Nobel Laureate Seamus Heaney's play The Cure at Troy: a Version of Sophocles' "Philoctetes", released in 1991, centers on the Greek character Philoctetes, who also appears as Philoctete in Omeros. Heaney and Walcott, who are friends, draw from similar classical influences in these works.
George Lamming's novel In the Castle of My Skin, from 1954, depicts an aspiring artist's experiences in a village in Barbados, reminiscent of Walcott's depiction of Gros Ilet village in St. Lucia.
Rex Alan Smith's Moon of Popping Trees, published in 1981, is referenced, though not named, in Omeros. In this book, Walcott reads about Catherine Weldon and the Sioux Ghost Dance.
Irish author James Joyce's Finnegans Wake is a complex, allusive, and humorous stream-of-consciousness novel that chronicles H. C. Earwicker's experiences during a single night in Dublin.

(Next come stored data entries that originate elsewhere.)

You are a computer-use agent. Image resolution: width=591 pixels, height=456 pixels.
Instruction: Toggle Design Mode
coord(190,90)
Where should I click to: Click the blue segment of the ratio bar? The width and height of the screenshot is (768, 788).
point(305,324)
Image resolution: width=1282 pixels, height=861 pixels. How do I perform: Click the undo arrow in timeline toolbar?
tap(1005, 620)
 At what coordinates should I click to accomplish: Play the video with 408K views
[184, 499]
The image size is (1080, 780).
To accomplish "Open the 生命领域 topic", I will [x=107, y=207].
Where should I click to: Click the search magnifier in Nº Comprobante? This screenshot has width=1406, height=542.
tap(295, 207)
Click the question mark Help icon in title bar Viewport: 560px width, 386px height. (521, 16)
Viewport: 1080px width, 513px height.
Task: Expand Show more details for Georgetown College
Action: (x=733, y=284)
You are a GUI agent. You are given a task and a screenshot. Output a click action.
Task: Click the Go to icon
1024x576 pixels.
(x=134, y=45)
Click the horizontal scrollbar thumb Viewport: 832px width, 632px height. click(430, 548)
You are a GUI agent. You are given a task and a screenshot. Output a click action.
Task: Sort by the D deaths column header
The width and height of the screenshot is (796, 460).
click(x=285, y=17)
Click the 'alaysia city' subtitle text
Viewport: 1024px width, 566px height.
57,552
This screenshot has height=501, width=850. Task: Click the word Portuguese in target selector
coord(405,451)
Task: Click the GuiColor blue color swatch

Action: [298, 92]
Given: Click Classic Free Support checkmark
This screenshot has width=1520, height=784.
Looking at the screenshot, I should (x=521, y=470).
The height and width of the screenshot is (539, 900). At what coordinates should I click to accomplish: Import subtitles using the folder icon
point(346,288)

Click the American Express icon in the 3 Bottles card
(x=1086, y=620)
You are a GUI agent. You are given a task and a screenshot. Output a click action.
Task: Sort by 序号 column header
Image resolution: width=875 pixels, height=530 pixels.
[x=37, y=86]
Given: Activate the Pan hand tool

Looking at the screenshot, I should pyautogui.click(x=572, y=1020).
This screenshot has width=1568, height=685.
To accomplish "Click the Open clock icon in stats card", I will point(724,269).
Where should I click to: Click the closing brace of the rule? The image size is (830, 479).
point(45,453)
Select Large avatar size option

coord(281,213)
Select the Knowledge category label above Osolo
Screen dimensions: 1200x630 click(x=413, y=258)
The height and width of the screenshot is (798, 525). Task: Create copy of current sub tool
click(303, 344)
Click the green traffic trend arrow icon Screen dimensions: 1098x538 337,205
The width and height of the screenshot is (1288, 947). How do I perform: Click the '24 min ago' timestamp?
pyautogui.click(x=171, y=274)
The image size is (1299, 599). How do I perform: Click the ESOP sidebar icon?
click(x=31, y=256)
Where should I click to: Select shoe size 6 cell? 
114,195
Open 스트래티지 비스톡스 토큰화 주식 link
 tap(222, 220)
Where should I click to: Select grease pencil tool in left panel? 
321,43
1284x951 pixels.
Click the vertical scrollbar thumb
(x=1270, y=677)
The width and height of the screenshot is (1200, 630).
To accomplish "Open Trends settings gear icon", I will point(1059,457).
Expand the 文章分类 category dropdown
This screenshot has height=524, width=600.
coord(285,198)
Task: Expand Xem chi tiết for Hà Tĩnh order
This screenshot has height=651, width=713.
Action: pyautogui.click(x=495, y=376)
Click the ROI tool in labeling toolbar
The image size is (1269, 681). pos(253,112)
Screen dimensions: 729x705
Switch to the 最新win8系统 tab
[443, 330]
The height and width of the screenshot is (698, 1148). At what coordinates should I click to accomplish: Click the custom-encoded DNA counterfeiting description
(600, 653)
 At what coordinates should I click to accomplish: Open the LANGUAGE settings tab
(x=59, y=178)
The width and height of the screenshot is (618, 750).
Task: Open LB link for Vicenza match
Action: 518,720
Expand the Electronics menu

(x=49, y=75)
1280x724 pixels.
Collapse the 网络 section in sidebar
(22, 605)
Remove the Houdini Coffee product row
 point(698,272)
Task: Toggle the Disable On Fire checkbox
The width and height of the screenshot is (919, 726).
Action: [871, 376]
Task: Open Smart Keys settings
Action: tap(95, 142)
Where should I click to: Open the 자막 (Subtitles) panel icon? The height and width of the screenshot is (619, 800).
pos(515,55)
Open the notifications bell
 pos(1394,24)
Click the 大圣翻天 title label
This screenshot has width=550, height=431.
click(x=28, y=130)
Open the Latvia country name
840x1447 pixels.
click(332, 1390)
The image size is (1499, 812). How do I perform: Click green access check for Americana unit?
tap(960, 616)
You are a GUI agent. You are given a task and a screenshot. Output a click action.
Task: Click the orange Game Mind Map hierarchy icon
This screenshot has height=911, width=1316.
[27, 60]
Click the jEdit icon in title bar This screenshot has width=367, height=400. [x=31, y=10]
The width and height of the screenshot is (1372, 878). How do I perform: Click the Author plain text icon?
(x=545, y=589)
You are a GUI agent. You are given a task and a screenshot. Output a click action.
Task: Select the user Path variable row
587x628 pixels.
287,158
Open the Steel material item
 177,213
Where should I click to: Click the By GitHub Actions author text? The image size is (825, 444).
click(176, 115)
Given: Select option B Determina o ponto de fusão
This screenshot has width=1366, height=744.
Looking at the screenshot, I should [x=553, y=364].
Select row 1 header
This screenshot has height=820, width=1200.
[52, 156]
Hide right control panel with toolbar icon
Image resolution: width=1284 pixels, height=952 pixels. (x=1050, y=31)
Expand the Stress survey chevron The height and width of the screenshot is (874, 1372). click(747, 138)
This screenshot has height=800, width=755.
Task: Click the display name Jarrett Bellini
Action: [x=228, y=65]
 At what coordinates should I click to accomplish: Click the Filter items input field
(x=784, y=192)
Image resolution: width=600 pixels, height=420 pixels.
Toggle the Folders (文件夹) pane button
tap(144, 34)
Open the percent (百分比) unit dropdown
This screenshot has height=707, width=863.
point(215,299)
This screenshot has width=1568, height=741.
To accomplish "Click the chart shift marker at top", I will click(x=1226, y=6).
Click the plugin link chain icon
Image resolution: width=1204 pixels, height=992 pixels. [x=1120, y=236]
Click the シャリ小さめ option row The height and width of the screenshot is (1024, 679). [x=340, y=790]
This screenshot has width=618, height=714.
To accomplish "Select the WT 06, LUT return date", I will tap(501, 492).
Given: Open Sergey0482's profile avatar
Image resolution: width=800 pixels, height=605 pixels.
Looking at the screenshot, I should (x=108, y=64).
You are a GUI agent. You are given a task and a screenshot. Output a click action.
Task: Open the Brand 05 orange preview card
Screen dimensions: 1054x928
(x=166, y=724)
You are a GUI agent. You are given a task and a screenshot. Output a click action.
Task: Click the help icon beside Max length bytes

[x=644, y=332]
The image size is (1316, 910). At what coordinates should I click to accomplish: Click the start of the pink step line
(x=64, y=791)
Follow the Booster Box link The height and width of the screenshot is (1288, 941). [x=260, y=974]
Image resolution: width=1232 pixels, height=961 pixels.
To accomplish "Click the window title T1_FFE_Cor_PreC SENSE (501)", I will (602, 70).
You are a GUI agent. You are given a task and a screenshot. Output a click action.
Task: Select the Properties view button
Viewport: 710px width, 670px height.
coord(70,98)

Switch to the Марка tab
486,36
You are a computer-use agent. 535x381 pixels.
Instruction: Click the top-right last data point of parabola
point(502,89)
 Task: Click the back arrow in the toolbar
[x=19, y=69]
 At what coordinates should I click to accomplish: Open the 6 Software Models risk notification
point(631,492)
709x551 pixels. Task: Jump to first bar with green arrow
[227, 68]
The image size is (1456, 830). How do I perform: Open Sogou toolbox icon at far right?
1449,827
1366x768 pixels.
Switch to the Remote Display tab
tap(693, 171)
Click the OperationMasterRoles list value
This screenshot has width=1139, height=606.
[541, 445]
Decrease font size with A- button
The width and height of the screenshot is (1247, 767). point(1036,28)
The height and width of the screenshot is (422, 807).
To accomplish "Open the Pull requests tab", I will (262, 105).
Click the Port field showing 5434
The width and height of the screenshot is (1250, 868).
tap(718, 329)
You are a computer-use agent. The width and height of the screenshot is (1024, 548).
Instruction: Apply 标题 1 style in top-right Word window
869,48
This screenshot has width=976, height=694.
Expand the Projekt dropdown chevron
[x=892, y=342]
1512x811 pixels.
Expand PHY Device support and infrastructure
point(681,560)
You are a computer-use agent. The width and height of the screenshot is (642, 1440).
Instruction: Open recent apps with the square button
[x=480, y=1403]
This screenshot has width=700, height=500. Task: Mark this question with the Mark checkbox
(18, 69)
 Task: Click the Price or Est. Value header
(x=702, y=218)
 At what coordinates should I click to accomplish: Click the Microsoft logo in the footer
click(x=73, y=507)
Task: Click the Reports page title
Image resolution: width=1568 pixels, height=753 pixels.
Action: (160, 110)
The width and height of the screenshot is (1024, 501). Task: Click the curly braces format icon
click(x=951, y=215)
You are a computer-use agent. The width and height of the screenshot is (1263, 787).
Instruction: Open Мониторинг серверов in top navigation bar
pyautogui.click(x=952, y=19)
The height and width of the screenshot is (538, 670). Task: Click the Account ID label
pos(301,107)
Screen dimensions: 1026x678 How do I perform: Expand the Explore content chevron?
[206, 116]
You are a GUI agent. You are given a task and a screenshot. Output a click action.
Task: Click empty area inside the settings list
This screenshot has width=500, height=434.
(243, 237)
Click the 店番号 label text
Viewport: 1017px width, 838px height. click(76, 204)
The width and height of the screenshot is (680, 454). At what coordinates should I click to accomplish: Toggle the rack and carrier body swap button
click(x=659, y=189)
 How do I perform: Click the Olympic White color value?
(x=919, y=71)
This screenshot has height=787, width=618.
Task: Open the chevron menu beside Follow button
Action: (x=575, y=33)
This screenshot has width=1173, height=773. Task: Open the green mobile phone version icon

Walcott's Collected Poems 1948-1984, published in 1986, includes several poems with classical references and themes that reappear in Omeros. This collection features the mini-epic "The Schooner Flight" from The Star-Apple Kingdom and the entirety of the autobiographical work Another Life.
Walcott's play The Odyssey, from 1993, is a more straightforward West Indian adaptation of Homer's epic tale of Odysseus' arduous journey back to Ithaca following the Trojan War.